** Excerpt to read **

----

Players primarily give away information when their actions, voluntary or not, give away their intentions or the way they feel about their hand. This is often because of eagerness, excitement, or stress. So how do we prevent ourselves from giving away these indicators? The process breaks down into three simple pieces.
I know it’s not easy as it sounds, but as you play more poker you’ll stop feeling so much anxiety when you look down at a big hand or run a big bluff. If you watch good players who have been around a long time, they fling their chips in without caring and most of them don’t get visibly agitated when they take a bad beat or two. You must become like them if you want to stop giving away information about your hand. While the other two means of concealment in this chapter deal with covering up that stress and anxiety, this portion deals with getting rid of it entirely.
If you are playing a game where the money is very important to you and causes you great stress, then you are almost certainly playing too high for your bankroll and/or your skill level. Most players do this, many of them for years before they learn how damaging it can be, but playing too high is definitely a mistake. If you move down a level or two, you may find that you don’t feel much stress when running a big bluff, and the possibility of being knocked out of a tournament won’t bother you so much if the buy-in isn’t so high.
Over time you will also become comfortable playing at almost any level, knowing that you are making the right decisions and playing your best. When you win and lose enough hands and you’ve seen aces thousands of times, you can let go of the money and that allows you to let go of that portion of the stress that causes tells that are hard to cover up. Tells like labored breathing, expanding or contracting pupils and a visible pulse are tough to cover up and it’s much more effective to learn to let them go.
And letting go is the key here. You can’t force stress to go away, you have to let it go and relax, letting the cards fall where they may because you know you can’t control the cards. You make your decision and the rest is up to the fates.
If you watch players that sweat their seventh street card in stud or draw games, you will notice that the harder and longer they squeeze those cards at the end the more likely they are to exhibit stress tells. They feed on the stress and they love a good sweat. You even see Holdem players do this sometimes when they are facing an all-in bet in the tournament and they are in the big blind. Players who tell bad beat stories, spend time lamenting bad play, or focus on their luck instead of playing their best game will also exhibit stress tells because they can’t let it go. Most of them don’t even want to let it go, they are playing for the rush, not the money.

----

** Entries **
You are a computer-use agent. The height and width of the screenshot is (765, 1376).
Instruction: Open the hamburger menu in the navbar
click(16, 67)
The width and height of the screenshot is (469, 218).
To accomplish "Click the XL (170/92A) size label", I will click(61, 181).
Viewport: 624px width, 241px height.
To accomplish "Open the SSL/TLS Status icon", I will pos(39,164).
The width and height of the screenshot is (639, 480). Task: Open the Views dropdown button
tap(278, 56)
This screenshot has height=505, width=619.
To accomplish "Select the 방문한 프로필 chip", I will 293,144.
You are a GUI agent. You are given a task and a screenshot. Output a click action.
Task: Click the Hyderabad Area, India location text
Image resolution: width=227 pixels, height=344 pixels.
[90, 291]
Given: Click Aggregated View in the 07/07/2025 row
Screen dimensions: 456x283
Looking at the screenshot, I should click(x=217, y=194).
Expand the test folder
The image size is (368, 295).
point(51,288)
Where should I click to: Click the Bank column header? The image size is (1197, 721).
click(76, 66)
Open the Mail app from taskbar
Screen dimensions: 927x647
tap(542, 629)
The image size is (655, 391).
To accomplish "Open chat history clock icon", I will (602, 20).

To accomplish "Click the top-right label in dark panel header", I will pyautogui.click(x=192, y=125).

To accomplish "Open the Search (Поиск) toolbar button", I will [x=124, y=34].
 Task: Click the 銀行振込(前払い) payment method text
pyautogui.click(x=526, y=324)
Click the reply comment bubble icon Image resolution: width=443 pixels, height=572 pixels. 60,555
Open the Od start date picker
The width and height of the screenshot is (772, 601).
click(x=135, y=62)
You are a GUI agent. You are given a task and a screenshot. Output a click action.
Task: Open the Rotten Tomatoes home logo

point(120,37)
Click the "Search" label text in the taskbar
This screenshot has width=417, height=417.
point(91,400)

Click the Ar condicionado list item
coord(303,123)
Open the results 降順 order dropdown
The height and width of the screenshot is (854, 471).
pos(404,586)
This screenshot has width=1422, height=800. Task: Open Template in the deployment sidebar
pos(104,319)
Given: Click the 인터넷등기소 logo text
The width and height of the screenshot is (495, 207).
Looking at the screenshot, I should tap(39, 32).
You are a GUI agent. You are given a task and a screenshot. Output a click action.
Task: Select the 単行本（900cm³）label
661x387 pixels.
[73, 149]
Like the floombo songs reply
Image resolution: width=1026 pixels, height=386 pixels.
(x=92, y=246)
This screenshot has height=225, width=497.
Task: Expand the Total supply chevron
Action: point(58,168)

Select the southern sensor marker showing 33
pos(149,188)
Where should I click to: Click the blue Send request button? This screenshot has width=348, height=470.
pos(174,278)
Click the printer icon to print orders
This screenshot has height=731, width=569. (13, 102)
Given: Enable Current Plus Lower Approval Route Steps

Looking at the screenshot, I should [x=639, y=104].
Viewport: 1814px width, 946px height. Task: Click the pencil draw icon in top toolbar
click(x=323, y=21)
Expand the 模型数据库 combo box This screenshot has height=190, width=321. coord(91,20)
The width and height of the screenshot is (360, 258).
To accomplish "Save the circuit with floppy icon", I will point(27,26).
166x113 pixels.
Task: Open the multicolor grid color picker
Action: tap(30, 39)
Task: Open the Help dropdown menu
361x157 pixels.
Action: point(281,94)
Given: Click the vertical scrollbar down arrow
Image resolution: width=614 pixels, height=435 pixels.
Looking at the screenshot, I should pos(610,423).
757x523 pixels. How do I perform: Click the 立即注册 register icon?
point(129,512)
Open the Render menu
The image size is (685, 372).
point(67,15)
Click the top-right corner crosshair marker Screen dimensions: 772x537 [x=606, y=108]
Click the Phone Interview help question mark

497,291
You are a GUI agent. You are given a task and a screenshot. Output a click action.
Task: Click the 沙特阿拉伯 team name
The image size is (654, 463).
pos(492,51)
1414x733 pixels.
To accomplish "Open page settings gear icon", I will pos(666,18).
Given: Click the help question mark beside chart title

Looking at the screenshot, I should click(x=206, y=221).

----

** Required work **
1) Lay out the rows from the line with "Where should I click to: Click the blue" to the line with "Looking at the screenshot, I should [x=639, y=104]." as a numbered list, omitting blank lines.
2) Pick up the passage on poker tells and stress at the point where it ends.
These rows have no connection to the passage on poker tells.

** Results **
1)
1. Where should I click to: Click the blue Send request button? This screenshot has width=348, height=470.
2. pos(174,278)
3. Click the printer icon to print orders
4. This screenshot has height=731, width=569. (13, 102)
5. Given: Enable Current Plus Lower Approval Route Steps
6. Looking at the screenshot, I should [x=639, y=104].

2)
If you can stop sweating so hard, stop telling and thinking about bad beat stories, and learn to forgive yourself quickly and easily for making bad plays, you will also notice that your stress tells go away. When you push all-in with a draw in a tournament, you won’t have to focus on keeping your breathing even because you won’t be worried, you’ll know that you made your decision and you can’t have any effect on how things go from here on out. Just let it go and relax.
If you want to relax your mind, one of the best ways to do so is to relax your body. Learn to toss your chips in the pot like they’re nothing to you, and adopt a relaxed posture whenever possible. Watch players who have been around a long time and seem to be relaxed and try to be as relaxed as they are. Even when you are under stress, it will help to force yourself to appear as if you don’t have a care in the world and it will definitely lower your blood pressure. We’re all actors, so just fake it til you make it and pretend you don’t care.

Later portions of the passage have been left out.